The result is a guessing game as to who can be sued over what. Private actors find it hard enough to forecast their liability and stay out of trouble in the case of statutes that are imprecisely worded but at least exist. When the statutes don't exist in the first place, the uncertainties naturally rise to a new level.

Until Davis, one of the few reliable rules of thumb in this area was thought to be that rights-by-implication were disfavored when they threatened to intrude into areas of traditional state concern (such as, say, school administration). In particular, the Court had indicated that if Congress intends to encroach on state autonomy by attaching expensive strings to federal money, it must speak "with a clear voice." But that guidepost now seems to have been flattened as well.
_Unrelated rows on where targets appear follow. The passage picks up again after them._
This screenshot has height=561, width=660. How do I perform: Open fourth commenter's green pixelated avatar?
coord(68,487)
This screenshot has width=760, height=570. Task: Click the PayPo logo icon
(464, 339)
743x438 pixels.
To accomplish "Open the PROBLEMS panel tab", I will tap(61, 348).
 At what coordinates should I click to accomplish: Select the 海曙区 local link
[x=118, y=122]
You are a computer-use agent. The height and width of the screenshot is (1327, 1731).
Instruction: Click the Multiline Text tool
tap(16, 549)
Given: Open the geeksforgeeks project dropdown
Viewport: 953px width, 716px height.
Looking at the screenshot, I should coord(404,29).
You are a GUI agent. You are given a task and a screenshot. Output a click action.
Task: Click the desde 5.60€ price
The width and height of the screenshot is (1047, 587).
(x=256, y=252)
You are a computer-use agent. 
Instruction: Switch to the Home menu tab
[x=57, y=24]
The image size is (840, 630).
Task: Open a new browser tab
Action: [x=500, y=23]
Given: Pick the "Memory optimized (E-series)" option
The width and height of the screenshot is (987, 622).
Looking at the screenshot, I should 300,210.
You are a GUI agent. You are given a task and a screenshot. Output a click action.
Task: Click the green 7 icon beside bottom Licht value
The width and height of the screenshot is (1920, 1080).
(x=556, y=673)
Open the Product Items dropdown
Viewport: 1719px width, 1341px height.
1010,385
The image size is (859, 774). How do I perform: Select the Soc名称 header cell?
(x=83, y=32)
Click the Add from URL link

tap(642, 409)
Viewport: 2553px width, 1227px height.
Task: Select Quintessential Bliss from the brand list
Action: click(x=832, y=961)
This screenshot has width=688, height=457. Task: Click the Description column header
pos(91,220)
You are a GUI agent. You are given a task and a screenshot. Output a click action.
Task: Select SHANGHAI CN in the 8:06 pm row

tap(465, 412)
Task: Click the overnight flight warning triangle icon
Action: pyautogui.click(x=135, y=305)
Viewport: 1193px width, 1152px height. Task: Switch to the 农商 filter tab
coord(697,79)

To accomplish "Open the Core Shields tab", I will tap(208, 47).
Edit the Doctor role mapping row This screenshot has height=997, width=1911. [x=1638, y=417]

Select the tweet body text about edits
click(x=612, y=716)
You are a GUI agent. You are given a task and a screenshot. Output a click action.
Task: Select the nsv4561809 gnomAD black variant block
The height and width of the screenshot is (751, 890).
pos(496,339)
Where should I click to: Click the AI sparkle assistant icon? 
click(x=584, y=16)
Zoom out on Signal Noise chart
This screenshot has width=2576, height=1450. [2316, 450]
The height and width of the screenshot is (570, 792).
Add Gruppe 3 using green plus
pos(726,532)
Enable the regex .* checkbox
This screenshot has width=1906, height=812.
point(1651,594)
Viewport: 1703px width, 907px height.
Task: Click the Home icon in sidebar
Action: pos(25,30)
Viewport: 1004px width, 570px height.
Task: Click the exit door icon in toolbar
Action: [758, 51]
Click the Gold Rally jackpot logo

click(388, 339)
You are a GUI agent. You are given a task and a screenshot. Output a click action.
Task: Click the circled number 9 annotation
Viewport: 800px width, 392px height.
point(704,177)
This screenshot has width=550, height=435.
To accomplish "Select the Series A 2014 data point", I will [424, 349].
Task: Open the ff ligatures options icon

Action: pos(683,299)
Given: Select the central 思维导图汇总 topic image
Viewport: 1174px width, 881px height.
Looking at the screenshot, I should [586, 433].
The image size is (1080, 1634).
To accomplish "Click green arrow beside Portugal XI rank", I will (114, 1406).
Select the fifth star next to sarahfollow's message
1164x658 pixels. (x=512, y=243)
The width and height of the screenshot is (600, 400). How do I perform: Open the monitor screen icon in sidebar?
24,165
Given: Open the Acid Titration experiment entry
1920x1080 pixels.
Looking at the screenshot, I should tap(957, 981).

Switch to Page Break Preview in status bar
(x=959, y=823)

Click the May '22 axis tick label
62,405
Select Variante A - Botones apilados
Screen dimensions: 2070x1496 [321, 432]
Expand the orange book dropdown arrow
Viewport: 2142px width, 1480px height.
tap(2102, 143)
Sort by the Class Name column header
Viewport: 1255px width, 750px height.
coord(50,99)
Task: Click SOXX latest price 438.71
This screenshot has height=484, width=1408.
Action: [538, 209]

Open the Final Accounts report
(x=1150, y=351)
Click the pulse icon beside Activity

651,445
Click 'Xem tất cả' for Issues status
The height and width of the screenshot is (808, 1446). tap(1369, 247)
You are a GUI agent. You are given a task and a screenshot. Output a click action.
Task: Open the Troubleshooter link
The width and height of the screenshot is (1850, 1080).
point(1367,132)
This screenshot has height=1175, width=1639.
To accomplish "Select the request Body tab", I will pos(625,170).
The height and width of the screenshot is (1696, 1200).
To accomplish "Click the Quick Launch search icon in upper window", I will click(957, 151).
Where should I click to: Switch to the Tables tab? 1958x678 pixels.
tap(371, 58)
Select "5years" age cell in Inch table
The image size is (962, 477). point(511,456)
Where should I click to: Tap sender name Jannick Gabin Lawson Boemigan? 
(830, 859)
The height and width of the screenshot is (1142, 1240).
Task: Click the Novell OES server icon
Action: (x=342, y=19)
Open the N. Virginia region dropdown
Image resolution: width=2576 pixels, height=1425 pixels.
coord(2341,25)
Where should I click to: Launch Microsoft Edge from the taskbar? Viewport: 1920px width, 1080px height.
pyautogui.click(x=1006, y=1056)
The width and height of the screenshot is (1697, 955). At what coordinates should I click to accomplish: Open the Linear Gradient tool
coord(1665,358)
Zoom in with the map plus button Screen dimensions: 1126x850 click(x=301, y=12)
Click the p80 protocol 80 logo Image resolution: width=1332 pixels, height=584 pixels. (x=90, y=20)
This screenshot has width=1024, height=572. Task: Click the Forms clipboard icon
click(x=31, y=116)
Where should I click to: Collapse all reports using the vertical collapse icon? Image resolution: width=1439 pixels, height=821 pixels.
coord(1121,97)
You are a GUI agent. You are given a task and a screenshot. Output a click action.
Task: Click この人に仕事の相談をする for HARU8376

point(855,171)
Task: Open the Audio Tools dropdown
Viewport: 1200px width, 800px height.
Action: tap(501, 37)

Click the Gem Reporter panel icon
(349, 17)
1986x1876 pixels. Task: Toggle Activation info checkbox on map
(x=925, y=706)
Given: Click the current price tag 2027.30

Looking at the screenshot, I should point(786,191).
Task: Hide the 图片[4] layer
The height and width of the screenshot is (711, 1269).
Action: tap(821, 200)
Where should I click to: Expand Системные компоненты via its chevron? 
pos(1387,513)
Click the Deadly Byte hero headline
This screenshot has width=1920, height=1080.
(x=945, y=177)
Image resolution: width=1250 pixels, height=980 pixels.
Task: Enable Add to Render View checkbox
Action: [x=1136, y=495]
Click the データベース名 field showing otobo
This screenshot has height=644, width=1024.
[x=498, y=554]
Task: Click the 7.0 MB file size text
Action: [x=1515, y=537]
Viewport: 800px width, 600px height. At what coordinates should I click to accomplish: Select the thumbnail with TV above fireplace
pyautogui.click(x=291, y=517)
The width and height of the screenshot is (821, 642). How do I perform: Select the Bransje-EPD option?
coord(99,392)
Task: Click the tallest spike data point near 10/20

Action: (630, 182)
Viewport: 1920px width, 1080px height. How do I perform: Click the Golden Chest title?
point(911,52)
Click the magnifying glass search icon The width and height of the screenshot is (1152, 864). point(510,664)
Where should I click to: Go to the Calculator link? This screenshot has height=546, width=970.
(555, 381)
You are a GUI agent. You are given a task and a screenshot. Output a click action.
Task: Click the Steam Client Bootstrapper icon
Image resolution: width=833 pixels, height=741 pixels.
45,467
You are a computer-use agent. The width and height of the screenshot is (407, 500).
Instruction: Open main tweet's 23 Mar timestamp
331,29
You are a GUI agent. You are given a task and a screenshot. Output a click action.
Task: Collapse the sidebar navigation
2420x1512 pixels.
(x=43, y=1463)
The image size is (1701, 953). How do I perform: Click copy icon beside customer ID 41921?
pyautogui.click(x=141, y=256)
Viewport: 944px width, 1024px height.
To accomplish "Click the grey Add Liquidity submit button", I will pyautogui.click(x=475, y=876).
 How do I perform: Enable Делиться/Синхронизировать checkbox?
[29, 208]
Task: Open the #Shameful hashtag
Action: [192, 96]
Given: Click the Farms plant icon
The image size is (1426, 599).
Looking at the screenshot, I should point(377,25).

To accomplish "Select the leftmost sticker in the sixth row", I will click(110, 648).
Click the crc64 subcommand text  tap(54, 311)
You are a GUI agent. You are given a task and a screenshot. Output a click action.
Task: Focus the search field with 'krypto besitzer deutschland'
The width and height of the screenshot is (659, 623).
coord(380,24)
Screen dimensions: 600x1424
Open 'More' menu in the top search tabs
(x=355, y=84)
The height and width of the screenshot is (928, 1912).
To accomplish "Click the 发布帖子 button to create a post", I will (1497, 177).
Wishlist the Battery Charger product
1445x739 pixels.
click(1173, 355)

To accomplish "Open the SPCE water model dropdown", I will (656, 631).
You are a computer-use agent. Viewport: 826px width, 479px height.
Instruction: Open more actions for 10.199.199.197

In practice, it would seem, the dimensions of today's Title IX right to sue are whatever O'Connor, the Court's moderate swing vote, says they are. Sometimes, as in Gebser v. Lago Vista (1998), which like Davis was decided by a 5-to-4 vote, she sides with the conservatives. In that case, schools avoided liability for teacher misconduct they didn't know about or couldn't have fixed. Other times, as in Davis, O'Connor joins the liberals but seems to negotiate them down to a compromise position professedly reserving the right to sue for severe or egregious cases, given "the inevitability of student misconduct and the amount of litigation that would be invited" by going further (to quote her opinion in Davis). There is a word for this process of drafting via negotiated tradeoff: legislation.

But legislation from the bench differs in its outcomes from legislation emanating from the branch that the Founders happened to entrust with that function, namely Congress. When Congress is forced explicitly to consider establishing rights to sue, regulated parties usually put up a fight and score some defensive victories. As a result of such resistance, the Civil Rights Act of 1964 and most similar laws limit the type and amount of damages that can be awarded under their terms. When courts invent implied rights, on the other hand, they typically decline to adopt limits to the damages that can be claimed thereunder–courts mustn't be arbitrary, after all. The outrageous result is that advocates of these laws can obtain a right to sue that is more expansive and lucrative if they sneak it in after the fact by judicial fiat than if they openly ask for it during congressional consideration.

As happens so often in the capital's perennial shell game, shifting the pea of responsibility from the more to the less politically accountable of the institutional walnuts enables both branches to evade constitutional limits on their power. Congress, eager for popularity, gets to endorse feel-good propositions (we're against discrimination) while handing off the unpleasant particulars (by the way, you might get sued under this law) to a branch more insulated from angry constituents.

In turn, as Justice Lewis Powell observed, the courts obtain a great deal of new power, and in particular are "free to reach a result different from that which the normal play of political forces would have produced." It's hard to escape the conclusion Powell himself drew: Liberal creation of implied rights of action "cannot be squared with the doctrine of the separation of powers."

Justice Antonin Scalia reached a similar conclusion in his concurrence in Thompson v. Thompson (1988). The costs of requiring Congress to be explicit about issues of such moment, he noted, are at most slight. The costs of the guessing game over claims of implied rights, experience has now shown, are severe and continuing. The safer course, as well as the more constitutional, would be for the Court to announce that rights to sue will not henceforth be derived from statutory silence, thus giving Congress an unmistakable signal that it must reshoulder its proper responsibility. "If a change is to be made," Scalia wrote, "we should get out of the business of implied private rights of action altogether."